We come to this place for magic…mushrooms, that is, because watching Seinfeld by yourself is always more fun on mind-altering drugs.
We come to your overpriced, crumbling studio apartment to laugh, to cry (that’s more about some personal stuff than the media I consume), and to watch Netflix on your 2012 laptop sprinkled with crumbs.
Because we need that, all of us…or at least me and this French guy I picked up from the communal laundry room.
That indescribable feeling we get when the lights begin to dim (even though they’re not actually supposed to dim, the electricity in your building keeps short-circuiting because the building’s not up to code and your landlord likes to play fast-and-loose with public safety).
And we go somewhere we’ve never been before: the “French language films” section because you want to impress this laundry room dude, so you’re going to watch “Un + Une,” whatever the hell that is.
Not just entertained, but somehow reminded of all your work meetings tomorrow because Google Calendar notifications keep popping up on the side of your screen. GO AWAY! I’M OFF THE CLOCK, DAMMIT! ARE YOU HAPPY, LARRY PAGE? IS THIS WHAT YOU WANTED FOR THE WORLD?!
Dazzling images of two stray cats on your fire escape fucking and then fighting and then fucking again.

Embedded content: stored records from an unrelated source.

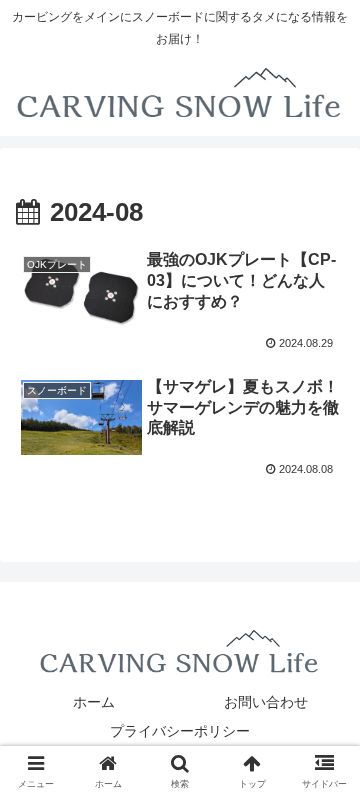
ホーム (94, 702)
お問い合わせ (266, 702)
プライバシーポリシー (180, 731)
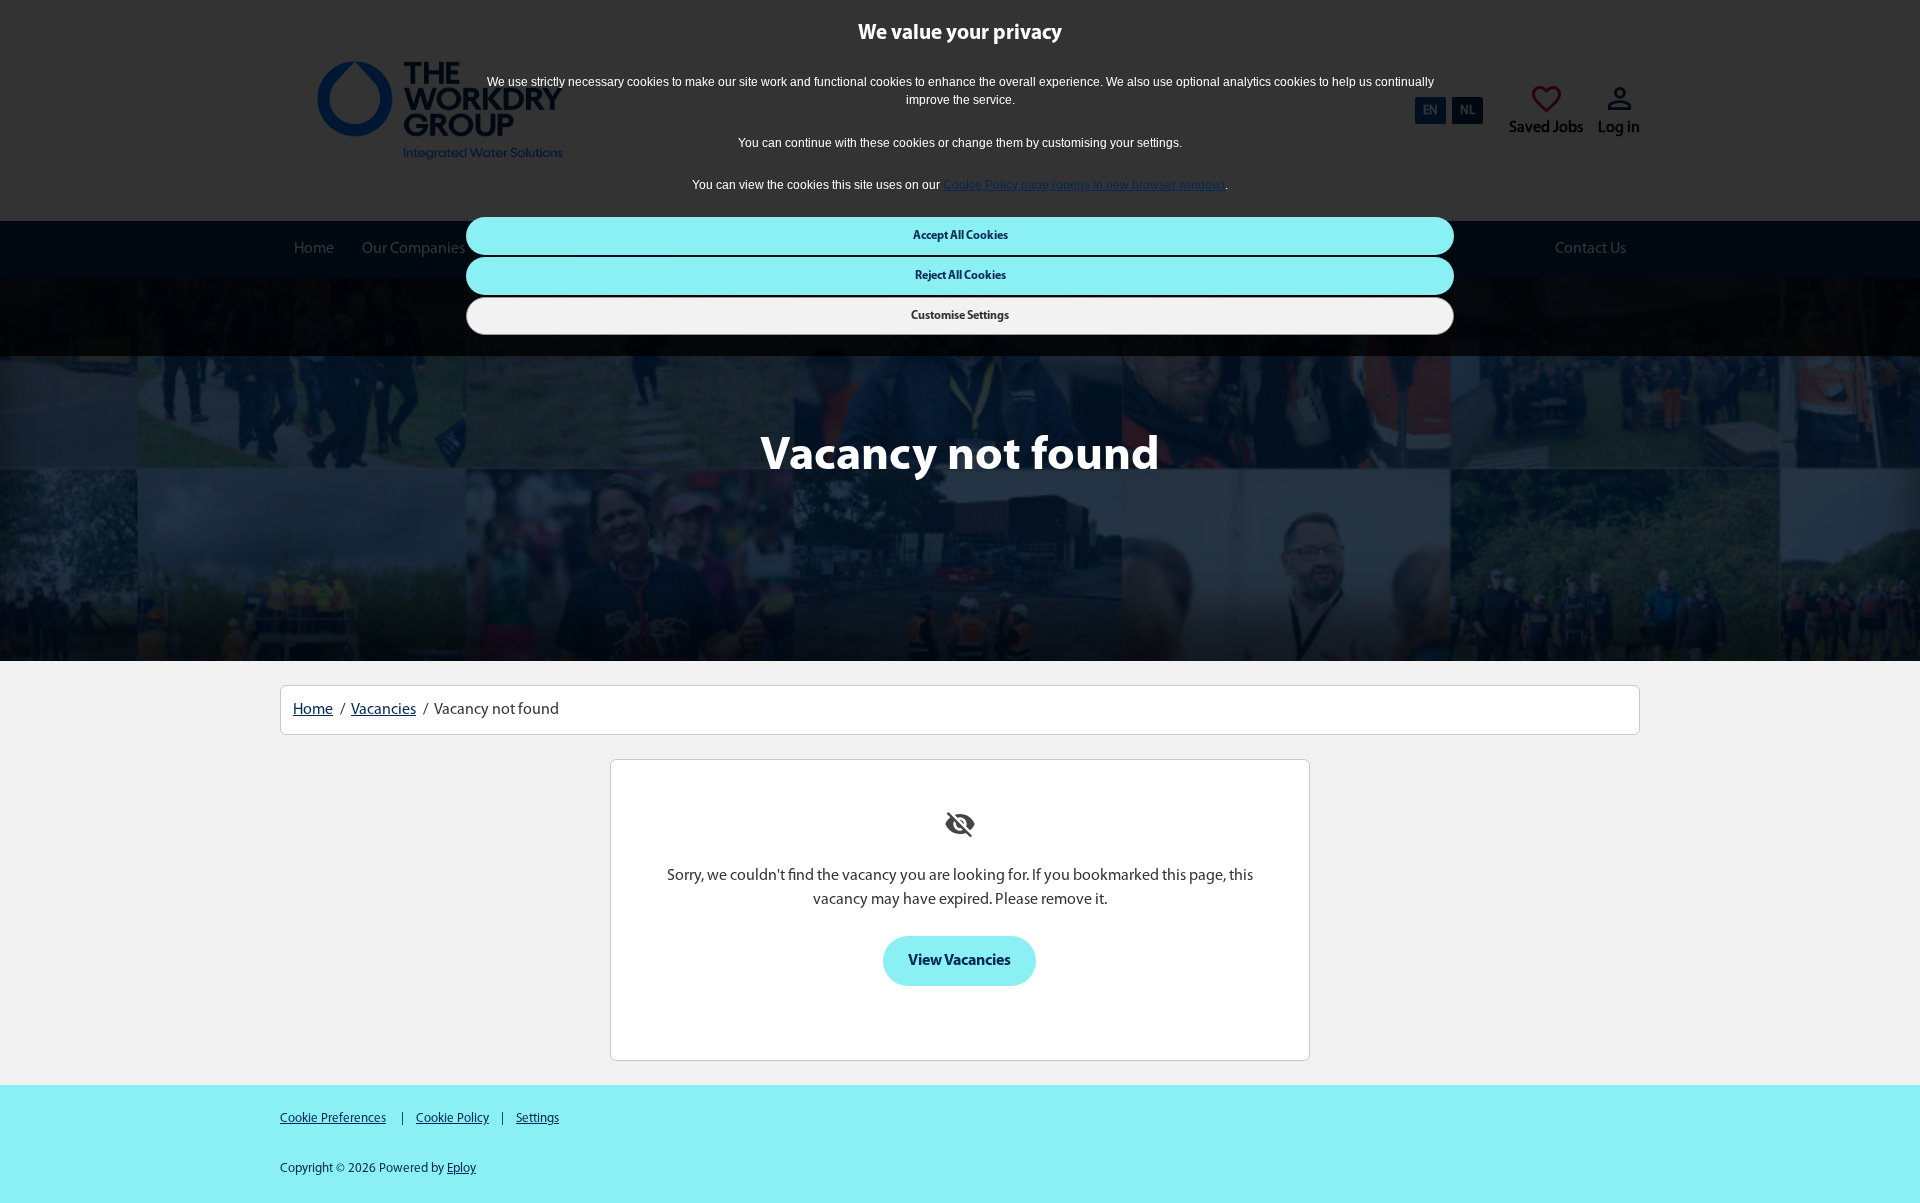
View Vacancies (959, 961)
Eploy (461, 1168)
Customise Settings (960, 317)
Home (313, 710)
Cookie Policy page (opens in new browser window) (1084, 185)
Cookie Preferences (333, 1118)
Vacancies (383, 710)
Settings (537, 1118)
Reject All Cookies (960, 277)
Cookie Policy (452, 1118)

Sound that I can feel…man, these mushrooms are stronger than I remembered.
Somehow, heartbreak feels good in a place like this (the guy from the laundry room didn’t work out, but at least he left his vape?)
Our heroes feel like the best part of our fridge. Hero sandwiches, I mean. Three-day-old take-out is OK, right?
And stories feel perfect — meaning your acquaintances’ Instagram stories, for when you get tired of reading the French subtitles but your ego won’t let you turn off this damn movie because you can’t commit to anything but you’ve COMMITTED TO FINISHING THIS MOVIE AND IF YOU CAN’T EVEN FINISH A 2 HOUR MOVIE BY YOURSELF WHAT KIND OF LOSER ARE YOU?
Because here…you are…a loser, but it’s okay, because it’s still better than shelling out like $30 to go to AMC…Oh, this vape is definitely marijuana, not nicotine…shit.